WGS84, GPS: N34 33.135, W112 22.374, Elevation: 5,277 feet.

 

By Kathy Block, APCRP Historian

 

This is the lonely grave of a child named Angeline Hoagland.

On the tombstone, made from a luminous marble-type rock, is inscribed:

"Daughter of David & Catharine Hoagland.

Departed Life, Jan.15, 1889, Aged 2 yrs, 9 mo, 15 days.

On top of the marble marker is engraved,: "Angeline".

 

 

The grave, surrounded by a black iron fence, is on the left side of Old Black Canyon Highway, which leaves Highway 69 in Prescott. (Highway 69 continues east towards Prescott Valley.) Turn right (south) at the Old Black Canyon Highway sign if going east on Hwy.69, and go about 7/10 mile. You will see the grave site on a little knoll to your left immediately after crossing the Lynx Creek Bridge. The fenced site is accessed by walking a path with railroad ties for steps. It appears to be on the grounds of a private home.  It is well-maintained, but no sign tells information about the grave site. The Old Black Canyon Highway leads to a neighborhood of palatial, gated estates.

This gravesite is listed on the majority of cemeteries/gravesites documented in Prescott and Yavapai  County.                                                            

Old Lynx Creek Bridge, which is directly to the left (west) of the grave site, if you are facing it from the little parking pullout, was placed on the National Register of Historic Places in 1988. It was built in 1922 and was the first highway bridge over Lynx Creek. Architecturally, it is noted for its "filled spandrel arch". A new bridge parallels the old.  The old bridge is now pedestrians only and marked by a historic plaque.

Photo Below: Ed Block at Old Lynx Creek Bridge.

I have been unable to find any census, genealogical, or historical information about Angeline Hoagland. There is a Catharine Hoagland buried in the Citizen's Cemetery in Prescott, which discontinued burials in 1933 after a mortuary complained it was digging up bones and wood fragments whenever it dug a grave. She may be Angeline's mother.

For $54.00, you can purchase a book about the Hoagland family in Arizona, 1638 to 1891 from Sistler Genealogy Company, but there's no guarantee that this is the correct family.

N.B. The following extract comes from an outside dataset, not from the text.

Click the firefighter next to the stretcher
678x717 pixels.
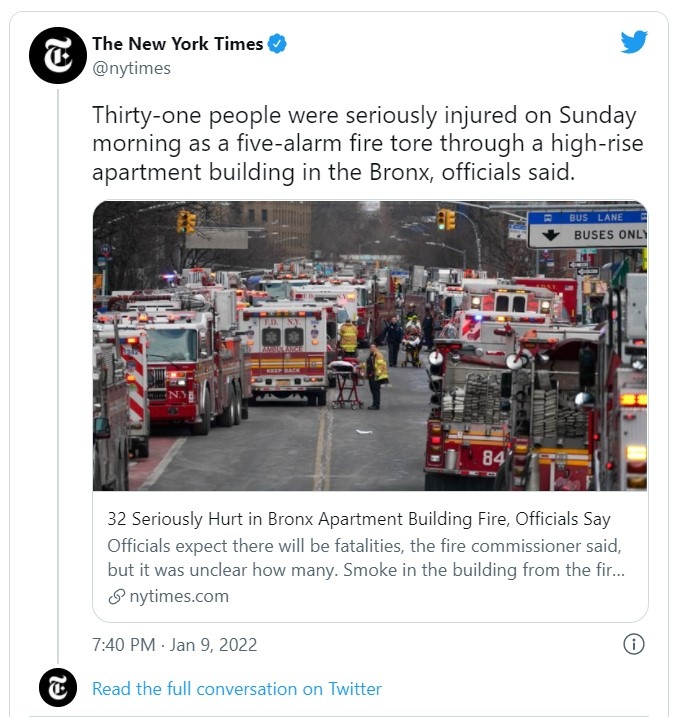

There are prominent Hoagland’s today in Arizona listed in various web sites, but no direct link to Angeline or her family.

There are claims from a web site that the tombstone glows after dark and the ground shakes if anyone steps over the wrought iron fencing around Angeline's grave! Another web site mentions that the tombstone glows brightly when car headlights hit the rock it is forged from. (The latter is the most likely explanation for this phenomenon?!)

One can envision a family of settlers or miners camped or living on the banks of Lynx Creek before Prescott (which came into existence after the discovery of gold in Lynx Creek in 1863 and in the Bradshaw Mountains to the south) expanded east, west, north, and south from its original location along Granite Creek to the west of this location.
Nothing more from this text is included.